You don’t need a weatherman to know which way the wind blows. – Bob Dylan
The promise of a fiscal cliff deal, like a ripe and luscious fruit, is nearly fulfilled and ready for tasting. With the removal of uncertainty came a sharp jump in gold, a nice present as we end the old year and ring in the new. Silver and all the precious metals have come along for the ride. As is always the case, however, the devil will be in the details. First analysis dribbling out of D.C. seems to indicate that this first stage of restructuring revenue and expenditures will not hurt the American economy as much as actually going over the cliff would have. So we let out a collective “Whew,” and wipe our brows.
Thus, with all the U.S. quantitative easing still in place; the Japanese poised to follow suit; and Europe slowly coming to its senses by ratcheting down its austerity mania, we may see the world economy re-inflate and gold and silver along with it. There was also news that China’s manufacturing sector rose to its highest level in nineteen months.
The dollar strengthened a bit on this last day of the year, but the near and middle-term prospects for the greenback are bearish, another good indicator for gold.

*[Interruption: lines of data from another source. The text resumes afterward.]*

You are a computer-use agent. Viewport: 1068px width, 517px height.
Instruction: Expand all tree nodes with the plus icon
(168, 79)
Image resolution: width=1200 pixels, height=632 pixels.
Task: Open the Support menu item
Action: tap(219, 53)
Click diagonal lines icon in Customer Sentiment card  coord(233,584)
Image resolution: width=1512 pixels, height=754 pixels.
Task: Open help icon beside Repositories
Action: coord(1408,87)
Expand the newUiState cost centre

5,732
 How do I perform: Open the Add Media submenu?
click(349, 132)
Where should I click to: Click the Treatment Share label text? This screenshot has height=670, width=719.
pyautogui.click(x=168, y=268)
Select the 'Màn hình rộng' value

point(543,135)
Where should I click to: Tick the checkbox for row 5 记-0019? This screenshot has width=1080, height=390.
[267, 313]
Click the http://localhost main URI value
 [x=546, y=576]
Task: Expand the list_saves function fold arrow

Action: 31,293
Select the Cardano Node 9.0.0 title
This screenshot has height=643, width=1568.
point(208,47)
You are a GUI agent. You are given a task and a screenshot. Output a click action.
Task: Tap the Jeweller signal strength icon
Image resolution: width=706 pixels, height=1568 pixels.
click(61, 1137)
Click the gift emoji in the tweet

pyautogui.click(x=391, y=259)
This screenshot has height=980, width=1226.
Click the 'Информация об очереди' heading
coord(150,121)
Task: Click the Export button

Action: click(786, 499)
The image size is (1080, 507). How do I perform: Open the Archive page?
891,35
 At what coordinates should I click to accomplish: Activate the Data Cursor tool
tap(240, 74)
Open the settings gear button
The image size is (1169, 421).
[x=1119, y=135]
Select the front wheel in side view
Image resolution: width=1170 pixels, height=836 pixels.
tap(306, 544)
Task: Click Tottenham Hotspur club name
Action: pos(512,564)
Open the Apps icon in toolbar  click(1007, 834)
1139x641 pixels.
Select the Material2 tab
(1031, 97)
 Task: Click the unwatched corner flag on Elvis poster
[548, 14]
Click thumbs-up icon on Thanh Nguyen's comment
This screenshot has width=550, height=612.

For those who feel comfortable with this kind of assessment: gold and silver are enjoying a risk-on day, meaning that in this specific set of conditions money that has been sitting on the sidelines is jumping in because the uncertainty concerning the fiscal cliff appears to be at an end. We might love or hate the final deal or half a deal, but at long last we will know where we stand and can plan accordingly. Gold will end 2012 up 7%. We are up over 200% for the entire calendar year. Happy New Year to all.